Pull out each line of the data that includes the word "pixel".

Input -

-------

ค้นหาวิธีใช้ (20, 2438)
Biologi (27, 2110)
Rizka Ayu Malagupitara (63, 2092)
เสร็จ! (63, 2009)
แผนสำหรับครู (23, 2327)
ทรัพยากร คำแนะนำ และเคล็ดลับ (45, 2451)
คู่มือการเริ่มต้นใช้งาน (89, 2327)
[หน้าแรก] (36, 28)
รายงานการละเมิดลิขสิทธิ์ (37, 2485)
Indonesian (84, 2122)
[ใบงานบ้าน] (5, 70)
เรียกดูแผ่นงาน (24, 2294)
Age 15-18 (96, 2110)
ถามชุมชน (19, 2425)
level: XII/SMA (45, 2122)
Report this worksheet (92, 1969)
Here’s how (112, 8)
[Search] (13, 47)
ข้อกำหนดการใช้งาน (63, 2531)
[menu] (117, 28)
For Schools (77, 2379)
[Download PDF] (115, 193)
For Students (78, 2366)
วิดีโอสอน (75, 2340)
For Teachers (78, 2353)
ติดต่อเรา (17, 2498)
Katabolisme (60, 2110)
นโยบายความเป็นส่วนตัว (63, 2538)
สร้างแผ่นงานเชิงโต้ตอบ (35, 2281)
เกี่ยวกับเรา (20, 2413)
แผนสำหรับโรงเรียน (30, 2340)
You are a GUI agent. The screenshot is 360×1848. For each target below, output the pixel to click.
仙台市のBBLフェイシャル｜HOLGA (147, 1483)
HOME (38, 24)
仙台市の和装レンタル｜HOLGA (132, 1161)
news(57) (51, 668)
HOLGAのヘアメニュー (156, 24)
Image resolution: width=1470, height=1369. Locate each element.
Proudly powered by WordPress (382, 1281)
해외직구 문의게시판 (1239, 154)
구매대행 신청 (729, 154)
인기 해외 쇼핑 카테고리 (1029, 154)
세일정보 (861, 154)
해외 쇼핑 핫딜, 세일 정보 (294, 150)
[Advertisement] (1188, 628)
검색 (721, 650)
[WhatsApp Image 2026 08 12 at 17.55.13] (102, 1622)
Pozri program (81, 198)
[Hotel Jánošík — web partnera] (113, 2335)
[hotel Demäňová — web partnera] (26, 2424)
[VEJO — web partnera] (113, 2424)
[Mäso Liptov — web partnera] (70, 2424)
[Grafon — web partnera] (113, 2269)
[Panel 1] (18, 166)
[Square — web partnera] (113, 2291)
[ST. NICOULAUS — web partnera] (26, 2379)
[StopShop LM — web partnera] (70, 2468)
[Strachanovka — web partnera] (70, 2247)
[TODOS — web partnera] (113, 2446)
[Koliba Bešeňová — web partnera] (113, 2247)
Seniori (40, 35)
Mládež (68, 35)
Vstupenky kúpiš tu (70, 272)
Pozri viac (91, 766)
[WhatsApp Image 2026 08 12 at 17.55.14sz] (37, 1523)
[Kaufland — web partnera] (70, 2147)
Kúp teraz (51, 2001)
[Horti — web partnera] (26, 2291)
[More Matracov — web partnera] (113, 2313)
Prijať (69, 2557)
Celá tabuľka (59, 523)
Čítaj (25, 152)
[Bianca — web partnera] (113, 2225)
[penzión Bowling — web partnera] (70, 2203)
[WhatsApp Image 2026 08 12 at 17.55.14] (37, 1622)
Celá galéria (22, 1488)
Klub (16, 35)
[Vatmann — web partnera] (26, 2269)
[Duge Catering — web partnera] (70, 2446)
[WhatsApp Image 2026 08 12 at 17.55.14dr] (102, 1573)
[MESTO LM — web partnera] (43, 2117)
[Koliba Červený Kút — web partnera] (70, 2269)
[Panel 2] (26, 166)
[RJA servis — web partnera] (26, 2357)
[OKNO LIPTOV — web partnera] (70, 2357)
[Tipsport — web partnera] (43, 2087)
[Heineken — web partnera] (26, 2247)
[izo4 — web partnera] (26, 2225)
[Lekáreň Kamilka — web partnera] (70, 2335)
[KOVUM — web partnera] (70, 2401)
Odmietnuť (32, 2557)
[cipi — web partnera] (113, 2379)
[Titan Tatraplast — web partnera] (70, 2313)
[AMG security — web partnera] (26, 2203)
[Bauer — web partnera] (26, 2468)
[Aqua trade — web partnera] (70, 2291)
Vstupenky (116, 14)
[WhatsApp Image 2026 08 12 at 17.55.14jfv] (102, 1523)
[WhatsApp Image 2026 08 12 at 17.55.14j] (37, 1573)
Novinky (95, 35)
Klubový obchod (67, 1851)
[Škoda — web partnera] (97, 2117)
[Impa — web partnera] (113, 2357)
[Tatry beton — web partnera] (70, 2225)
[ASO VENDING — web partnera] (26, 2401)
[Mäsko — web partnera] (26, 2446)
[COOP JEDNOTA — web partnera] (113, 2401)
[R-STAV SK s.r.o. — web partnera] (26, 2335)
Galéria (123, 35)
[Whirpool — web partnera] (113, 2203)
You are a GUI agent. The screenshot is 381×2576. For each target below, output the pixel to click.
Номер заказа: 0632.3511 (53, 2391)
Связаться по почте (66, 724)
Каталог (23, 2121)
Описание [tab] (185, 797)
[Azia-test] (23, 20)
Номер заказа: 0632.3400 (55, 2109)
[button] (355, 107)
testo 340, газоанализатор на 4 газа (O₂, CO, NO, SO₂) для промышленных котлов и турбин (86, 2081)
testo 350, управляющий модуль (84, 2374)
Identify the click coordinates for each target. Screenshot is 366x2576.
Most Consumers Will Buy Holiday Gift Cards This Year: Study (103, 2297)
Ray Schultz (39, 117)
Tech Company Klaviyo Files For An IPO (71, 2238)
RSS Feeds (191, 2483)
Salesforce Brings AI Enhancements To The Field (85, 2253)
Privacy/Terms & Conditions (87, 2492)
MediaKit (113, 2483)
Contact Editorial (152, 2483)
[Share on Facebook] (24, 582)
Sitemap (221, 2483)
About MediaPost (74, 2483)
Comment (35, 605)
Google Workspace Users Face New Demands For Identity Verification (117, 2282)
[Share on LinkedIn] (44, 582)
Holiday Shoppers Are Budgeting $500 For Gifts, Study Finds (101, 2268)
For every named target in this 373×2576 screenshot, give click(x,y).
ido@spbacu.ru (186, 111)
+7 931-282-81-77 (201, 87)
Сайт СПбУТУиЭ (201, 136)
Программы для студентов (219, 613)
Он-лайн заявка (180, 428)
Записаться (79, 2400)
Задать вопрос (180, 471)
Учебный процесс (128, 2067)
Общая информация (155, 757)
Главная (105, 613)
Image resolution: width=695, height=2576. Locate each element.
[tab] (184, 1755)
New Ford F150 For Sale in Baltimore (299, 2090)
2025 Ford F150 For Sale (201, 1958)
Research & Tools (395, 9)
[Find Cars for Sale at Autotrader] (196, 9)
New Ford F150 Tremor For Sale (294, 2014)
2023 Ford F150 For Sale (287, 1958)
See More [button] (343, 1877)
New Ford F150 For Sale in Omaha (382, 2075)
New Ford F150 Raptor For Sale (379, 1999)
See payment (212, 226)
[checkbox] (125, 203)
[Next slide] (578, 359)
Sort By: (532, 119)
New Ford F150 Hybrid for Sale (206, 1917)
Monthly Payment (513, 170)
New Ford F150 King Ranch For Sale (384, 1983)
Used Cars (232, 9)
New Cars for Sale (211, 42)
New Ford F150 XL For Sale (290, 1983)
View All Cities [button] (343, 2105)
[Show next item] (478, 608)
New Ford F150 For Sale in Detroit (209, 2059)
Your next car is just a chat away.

-------

Expected output -
You are a GUI agent. The screenshot is 360×1848. For each target below, output the pixel to click.
You are a GUI agent. The screenshot is 381×2576. For each target below, output the pixel to click.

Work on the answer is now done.